Shaping our shared future

While many people support taking action on climate change, this support is not universal and the aspiration is not reflected in current policy decisions and implementation. Successfully transitioning to low-carbon economic and industrial systems will require context-appropriate solutions and creating the right conditions for change.

The decisions we make now will have a significant impact on our shared future. Current and ongoing low-carbon transitions will have different outcomes depending on what we priorities. Emphasis on technology, renewables, industry, or social justice could very well shape our trajectory, and determine the limiting of climate change while having significant effects on the type of development that occurs.
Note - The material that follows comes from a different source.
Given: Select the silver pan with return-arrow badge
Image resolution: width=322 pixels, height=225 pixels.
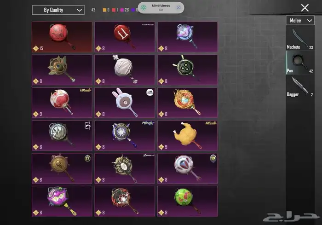Looking at the screenshot, I should [x=62, y=135].
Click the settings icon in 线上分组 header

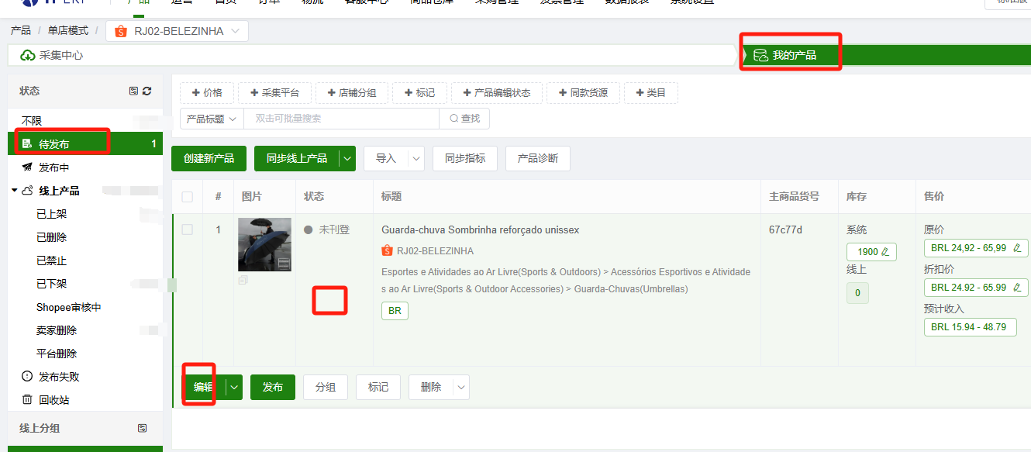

Without proper planning, management, and political and social support, transitioning to low-carbon systems could result in widespread job losses, economic hardship, and increased inequality for vulnerable groups. This risk is particularly high for those working in sectors such as energy supply and production, agriculture, and industry, but it could have negative effects on society as a whole. It is important to consider the potential impacts of low-carbon development and create policies that support a just transition for all.

In the past decade, trade unions, labour organisations, and governments have increasingly used the term Just Transition to underline the significance of protecting workers’ rights and the socioeconomic well-being of communities while phasing out fossil fuels. In 2015, the International Labour Organization (ILO)’s governing body adopted a set of non-legally binding guidelines for a just transition aimed at workers affected by energy and climate policies. These guidelines prescribe that a Just Transition should ensure the protection of fundamental rights, maximise decent work, create (green) jobs that accommodate displaced workers, provide localized solutions, and reduce gender biases and other inequalities.